I am so sorry for the loss of your little filly!
I am glad your mare is going to be ok though!
We also had our first loss ever here and the colt was also a "True Breech" as our vet called it.
I have been unable to talk about it until now, so very few people on the LB know about what happened until now.
Anyway, our mare we bought "pasture exposed" back in late Septmeber she is a proven broodmare and still young (6 years old). We are excited to add the bloodlines of close up Boones Little Andy to our mare line up and we were extremely happy when she was indeed in foal. However, we bought the mare for her conformation and bloodlines with color as an added bonus, we did not care if she was in foal or not. So being bred to an outside stallion and we really liked this stallions foals we began to get excited about the upcoming foal and hoped it was as nice as the filly we had born here last year by the same sire.

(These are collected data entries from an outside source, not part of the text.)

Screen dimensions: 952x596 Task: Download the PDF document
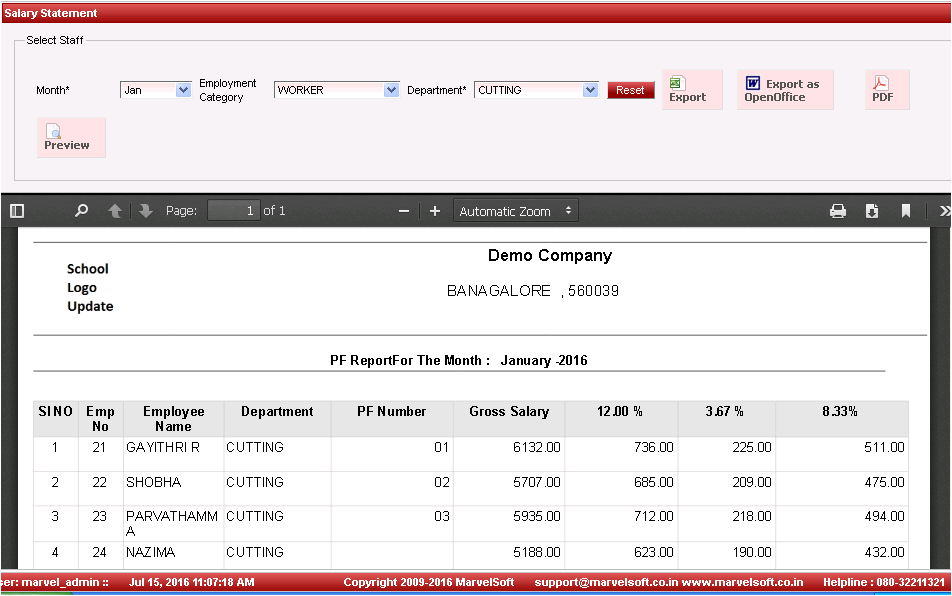pyautogui.click(x=872, y=211)
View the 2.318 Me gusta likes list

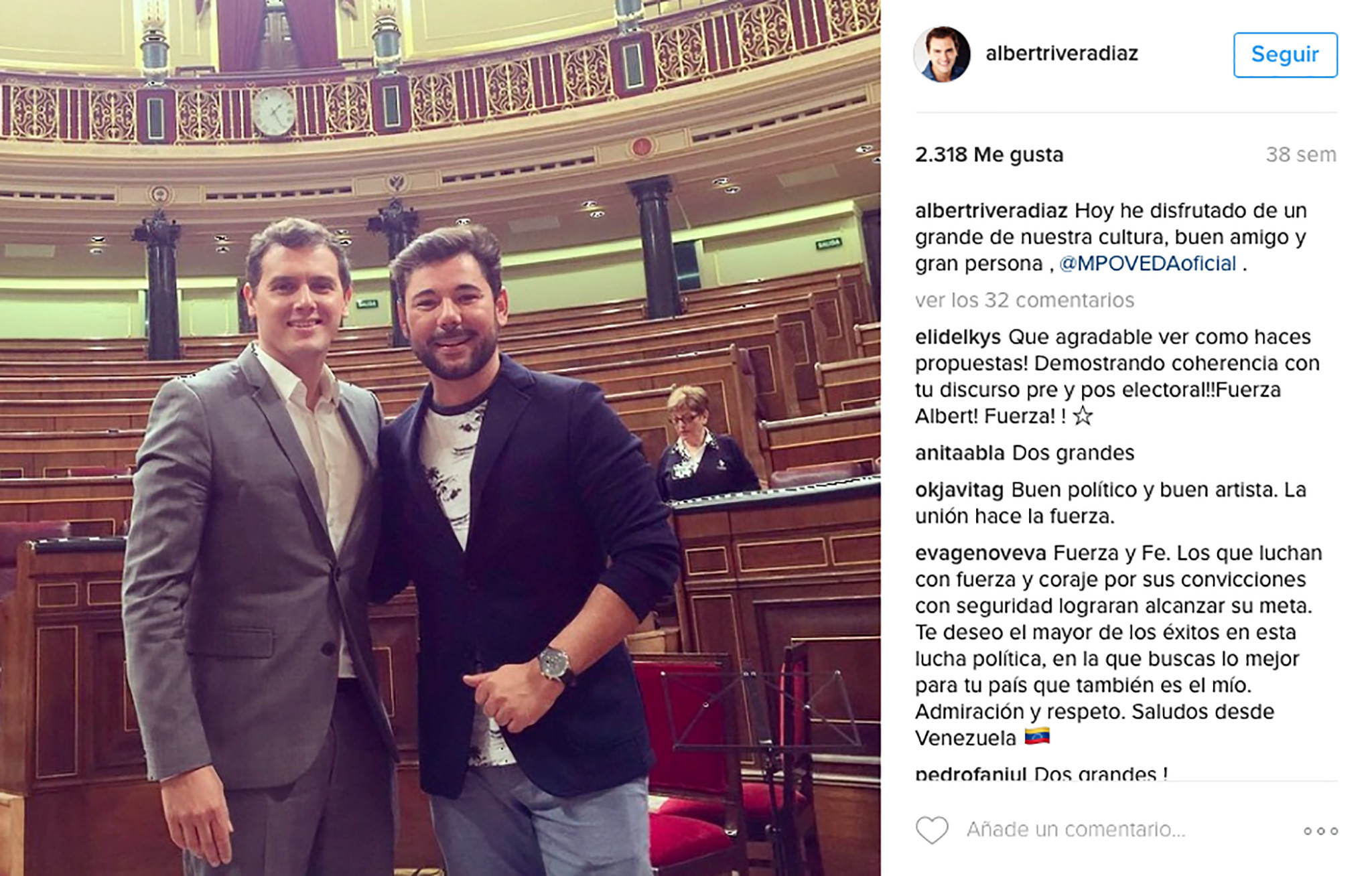tap(989, 155)
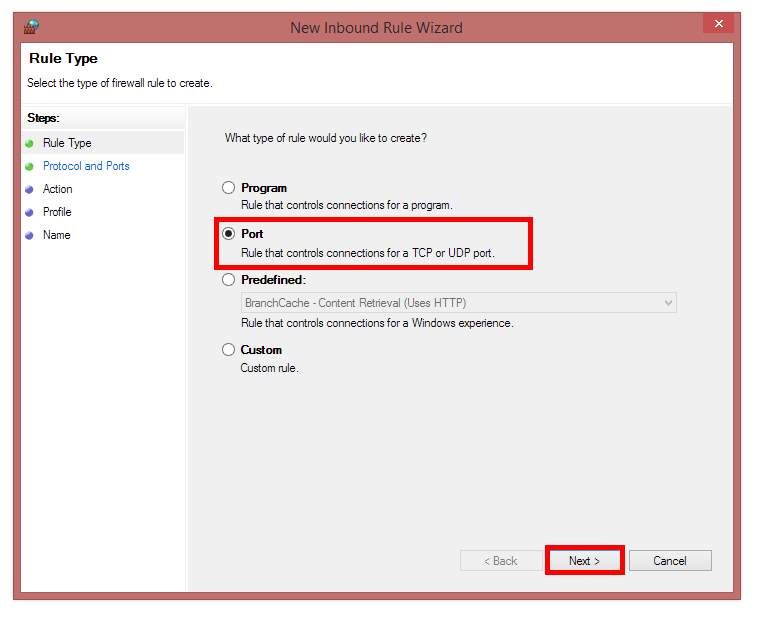Choose the Predefined rule radio button
Image resolution: width=758 pixels, height=619 pixels.
click(228, 280)
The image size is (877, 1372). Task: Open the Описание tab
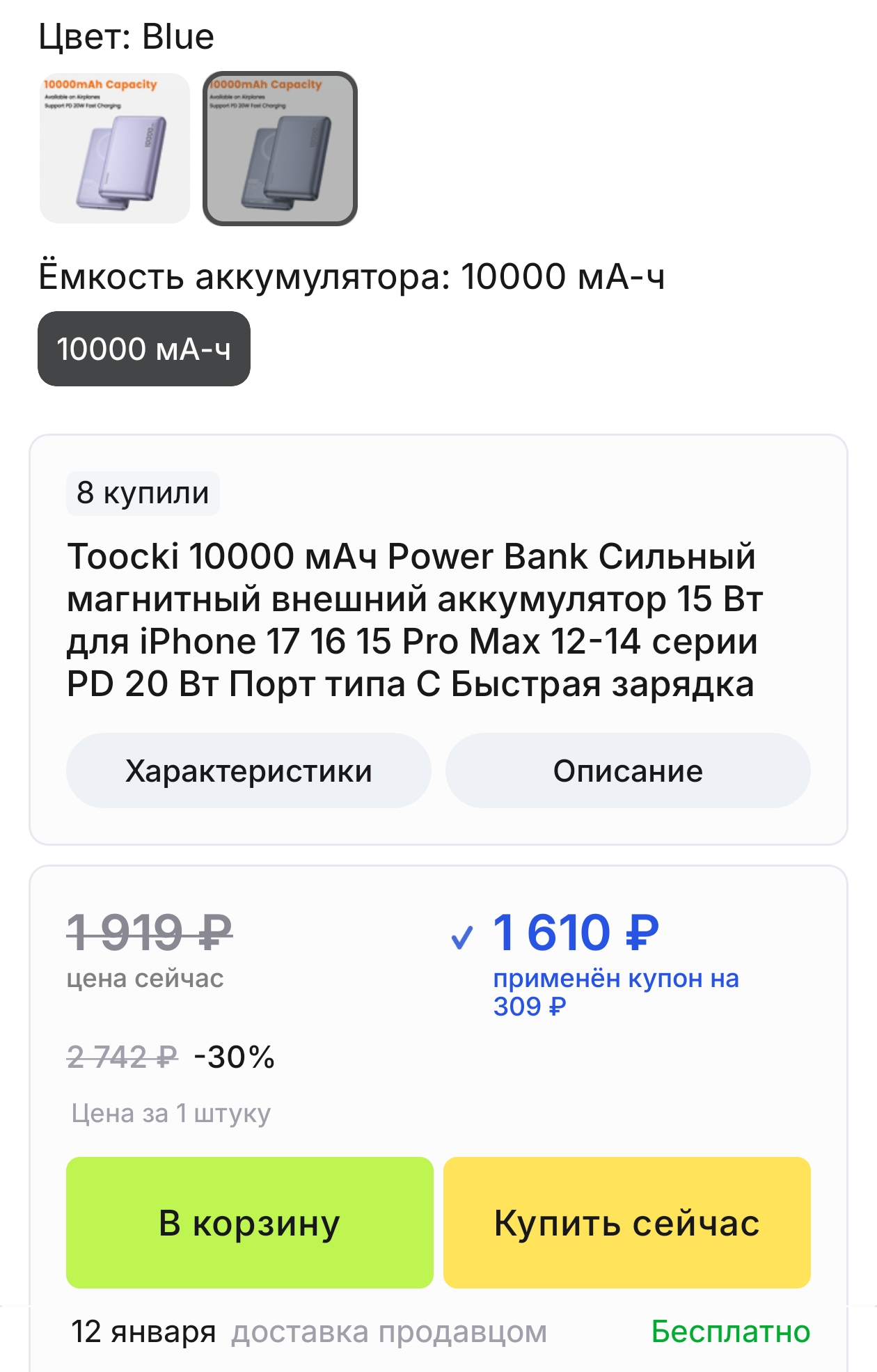(x=628, y=771)

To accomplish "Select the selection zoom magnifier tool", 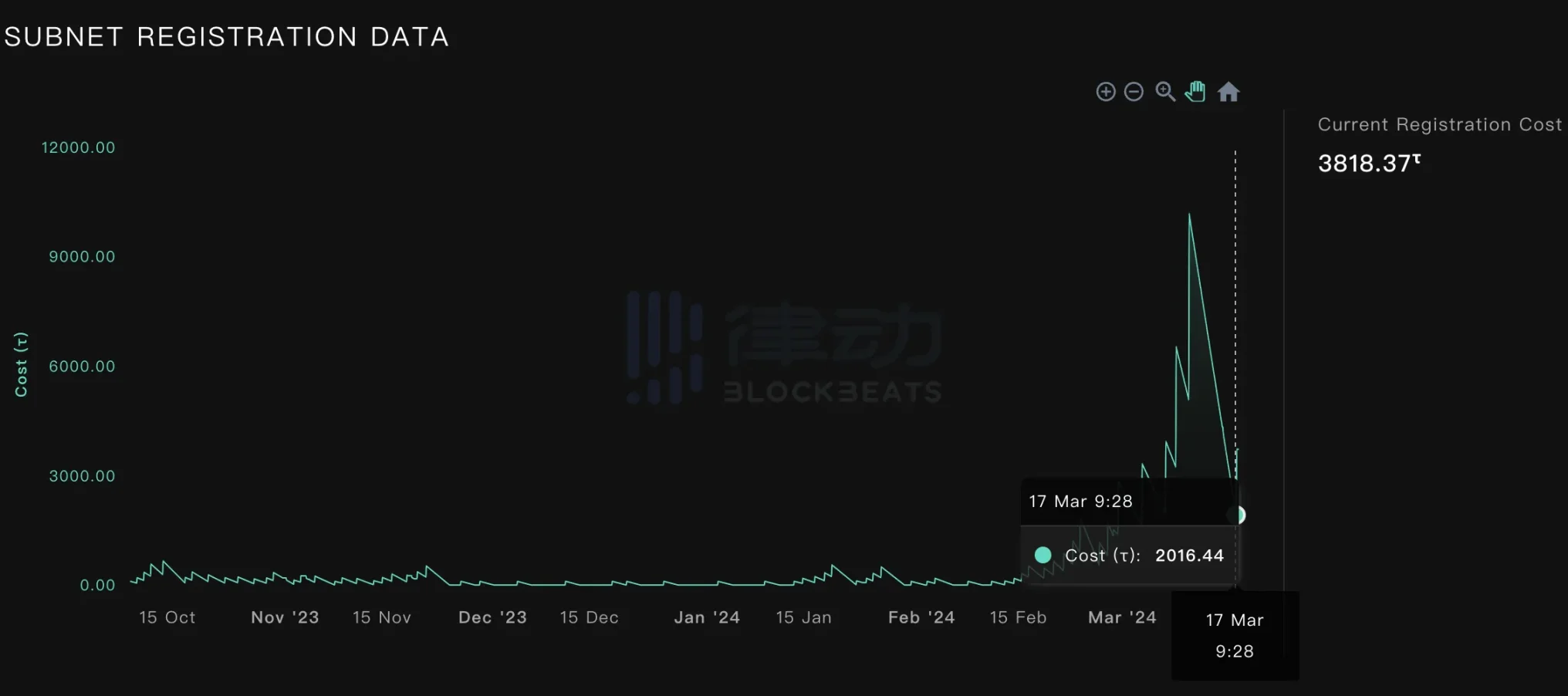I will [1165, 91].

This mare progressed normally as any of our others, but not having her breeding dates we were going by what our eyes were telling us which was that she was in her last trimester with just the beginning of an udder and looking still rather wide so we assummed she was at least 4 weeks away from delivery since her previous owner said she had gotten a huge bag proir to foaling.
Well on Feb. 17th we had a HUGE Winter snow storm blow through here the previous night and all that day, so needless to say all my horses were inside the barn that and since this mare had very little udder developement we chose to watch the other mare who was bagging up rapdily and our filly that had just been foaled earlier 10 days earlier on the camera. All was well with everyone for AM feeding and the 12:00pm feeding as well as water bucket checks at 3pm that day. Fast forward to the evening feeding and stall cleaning we find the mare struggling to deliver a foal.

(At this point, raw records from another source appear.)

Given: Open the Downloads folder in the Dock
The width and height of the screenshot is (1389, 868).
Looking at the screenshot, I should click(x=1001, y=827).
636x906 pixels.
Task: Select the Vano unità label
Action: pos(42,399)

The bag had already broken which was already cold and her stall was trashed to the point were we could tell she had been struggling for quite sometime and she also looked wore out .
We knew something was horribly wrong so I went and grabbed the foaling kit from the house and hubby gloved & lubed up and found that there was only a rear end (legs were tucked up under the foal) Hubby has experience in deliveries since he works on a Dairy but with his hands being larger he could not manuver that well inside while we were waiting for our vet to make it here in the blizzard like conditions so we started trying to keep the mare up and moved her to the huge foaling stall and started trying to walk her which seemed to work for the most part. The vet arrived with in 20 minutes of the phone call made to him.
He was able to be the foal out within 10 minutes of his arrival because the mare continued standing and he was able to reach in and deliver the colt rear feet first with relative ease. The colt never took a breath and our vet said he looked full term almost (with a couple of weeks). He was a beautiful Red Dun Pinto Colt. Our vet feels that the mare was aborting because the foal died in utero . His cord did look a little twisted but not bad and he did have a bowel movement in utero as well caused from stress I suppose. So we are treating this birth as a Late term abortion of unkown reasons right now ,so the mare has been/was flushed for a couple of days and put on antibiotics as a precaution. She will be cultured and flushed again this summer before we decide to rebreed her this summer just in case it was infection which our vet does not think it was placentitis (sp) or some type of infectious problem. The colt looked totally normal and the placenta looked very normal too.
Thanks for listening to my story, sorry it is so long.
I hope your mare does not grieve for her baby to much.
Ours did not grieve to much thank goodness.